What is being asked: From the entries below, pull out each line where "height" appears.

Screenshot grounding data:
== Segment start ==
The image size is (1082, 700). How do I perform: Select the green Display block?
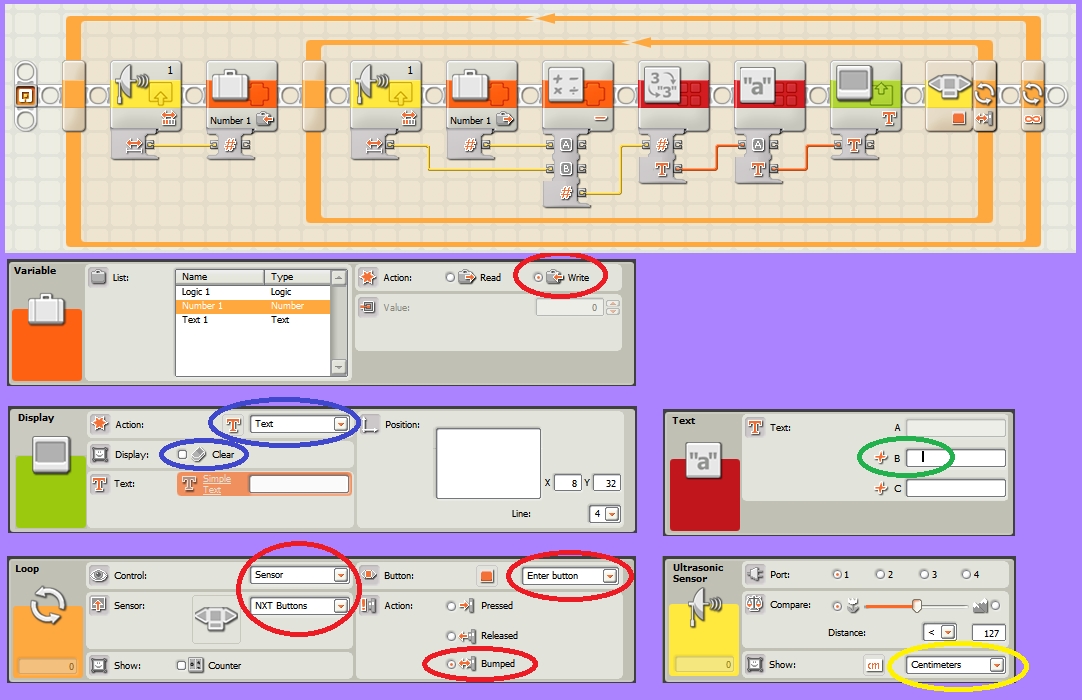[x=865, y=95]
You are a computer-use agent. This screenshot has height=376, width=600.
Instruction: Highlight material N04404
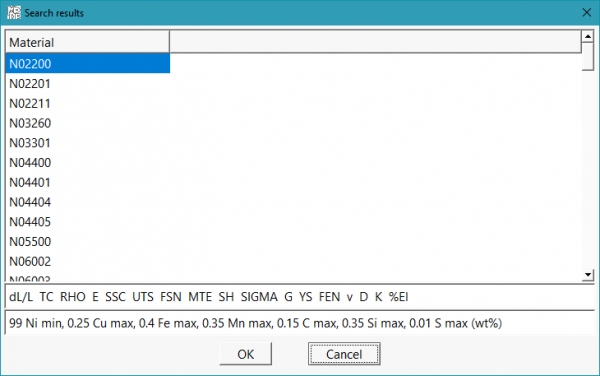[88, 202]
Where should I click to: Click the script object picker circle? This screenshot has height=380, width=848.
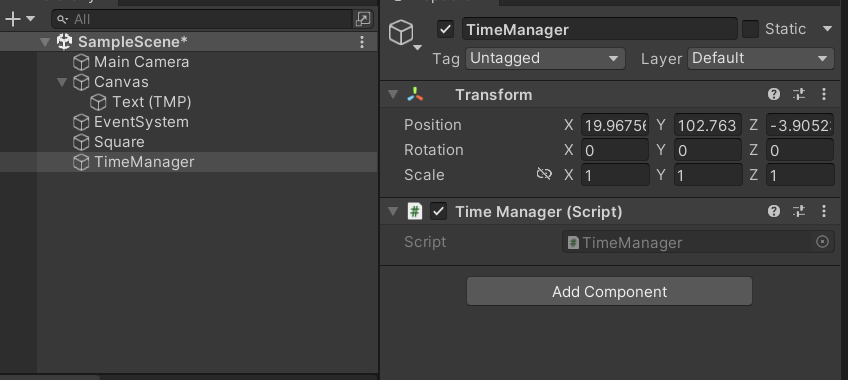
== Segment end ==
Task output:
You are a computer-use agent. This screenshot has height=376, width=600.
Where should I click to: Click the script object picker circle? This screenshot has height=380, width=848.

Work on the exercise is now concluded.